Philosophy and Religion / Yoga Vāsistha / Yoga-Vāsistha (6.1): Nirvāna-Prakarana |
Válmiki
Yoga-Vāsistha, Book 6: Nirvāna-Prakarana (On ultimate extinction). Chapter 26 - Relation of the Cause of Longevity
Bhuśunda continued- This is the tranquility of the mind, which I have attained by degrees, by means of my meditation of the nature and course of the vital breath in myself.
I sit quiet at all times, with view fixed at the movement of my breath; and never stir a moment from my meditative mood, though the (mount) Meru may shake under me. 1
Whether I am awake or asleep, or move about or remain unmoved in my seat, I am never at a loss of this meditation even in dream, nor does it slide a moment from my steadfast mind. 2
I am always calm and quiet and ever-steady and sedate, in this ever varying and unsteady world; I remain always with my face turned inward in myself, and fixed firmly in the object I have at heart. 3
The breeze may cease to blow, and the waters may stop to flow; but nothing can prevent my breathing and meditation of them, nor do I remember ever to live without them. 4
By attending to the course of my inhaling and exhaling breaths of life, I have come to the sight of the soul 5, and have thereby become freed from sorrow by seeing the prime soul of all souls. 6
The earth has been sinking and rising repeatedly, since the great deluge, and I have been witnessing the submersion and emersion of things, and the perdition and reproduction of beings, without any change of the sedateness of my soul and mind.

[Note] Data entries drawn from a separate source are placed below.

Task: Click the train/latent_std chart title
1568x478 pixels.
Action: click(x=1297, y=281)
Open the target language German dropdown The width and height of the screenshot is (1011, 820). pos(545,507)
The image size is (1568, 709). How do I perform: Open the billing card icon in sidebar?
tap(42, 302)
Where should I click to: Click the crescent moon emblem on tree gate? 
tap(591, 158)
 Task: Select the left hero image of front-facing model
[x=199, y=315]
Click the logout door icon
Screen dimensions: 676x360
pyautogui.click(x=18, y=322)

I never think of the past and future, my sight is fixed only on the present, and my mind sees the remote past and future as ever present before it. 7
I am employed in the business that presents itself to me, and never care for their toil nor care their reward. I live as one in sleep and solely with myself: 8.
I examine all what is and is not, and what we have or have not, and consider likewise all our desires and their objects; and finding them to be but frailties and vanities. I refrain from their pursuit and remain unvexed by their cares forever.

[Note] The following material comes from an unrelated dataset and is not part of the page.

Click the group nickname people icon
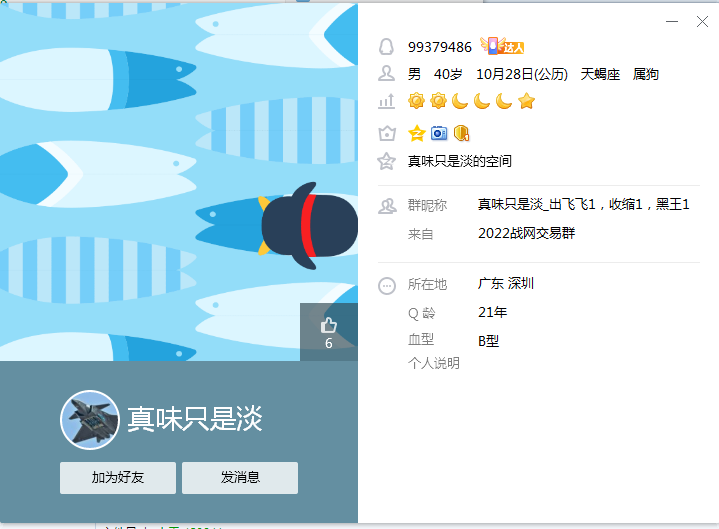The image size is (719, 529). pyautogui.click(x=387, y=206)
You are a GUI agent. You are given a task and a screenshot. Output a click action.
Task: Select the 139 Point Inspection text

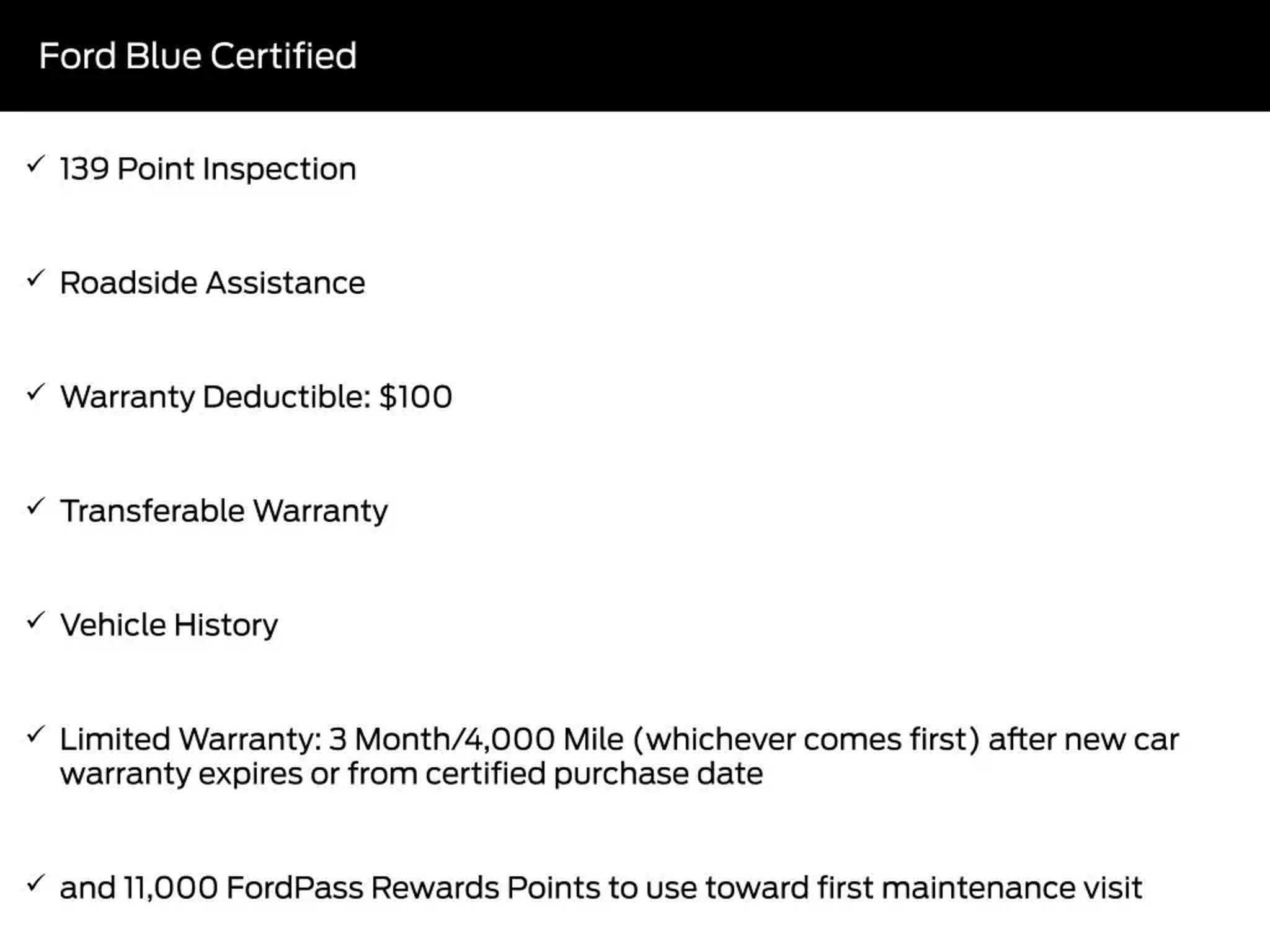(208, 169)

I watch the course of my inspiration and expiration, and behold the presence of the super excellent (Brahmā) at their confluence; whereby I rest satisfied in myself, and enjoy my long life without any sorrow or sickness.

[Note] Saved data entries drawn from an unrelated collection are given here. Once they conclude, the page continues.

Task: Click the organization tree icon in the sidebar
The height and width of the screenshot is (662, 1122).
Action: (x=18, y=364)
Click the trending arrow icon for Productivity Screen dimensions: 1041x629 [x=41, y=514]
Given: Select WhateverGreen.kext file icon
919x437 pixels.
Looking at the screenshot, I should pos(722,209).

This boon have I gained this day, and that better one shall I have on another, are the ruinous thoughts of mortal men, and unknown to me whereby I have so long living and unailing.
I never praise or dispraise any act of myself or others, and this indifference of mine to all concerns; hath brought me to this happy state of careless longevity. 9
My mind is neither elated by success, nor it is depressed by adversity, but preserves its equanimity at all times, and is what has brought this happy state on me. 10
I have resorted to my religious relinquishment of the world, and to my apathy to all things at all times; I have also abandoned the desire of sensuous life and sensible objects, and these have set me free from death and disease.
I have freed my mind, O great Muni! from its faults of fickleness and curiosity, and have set it above sorrow and anxiety, it has become deliberate calm and quiet, and this has made me long-live and unsickly.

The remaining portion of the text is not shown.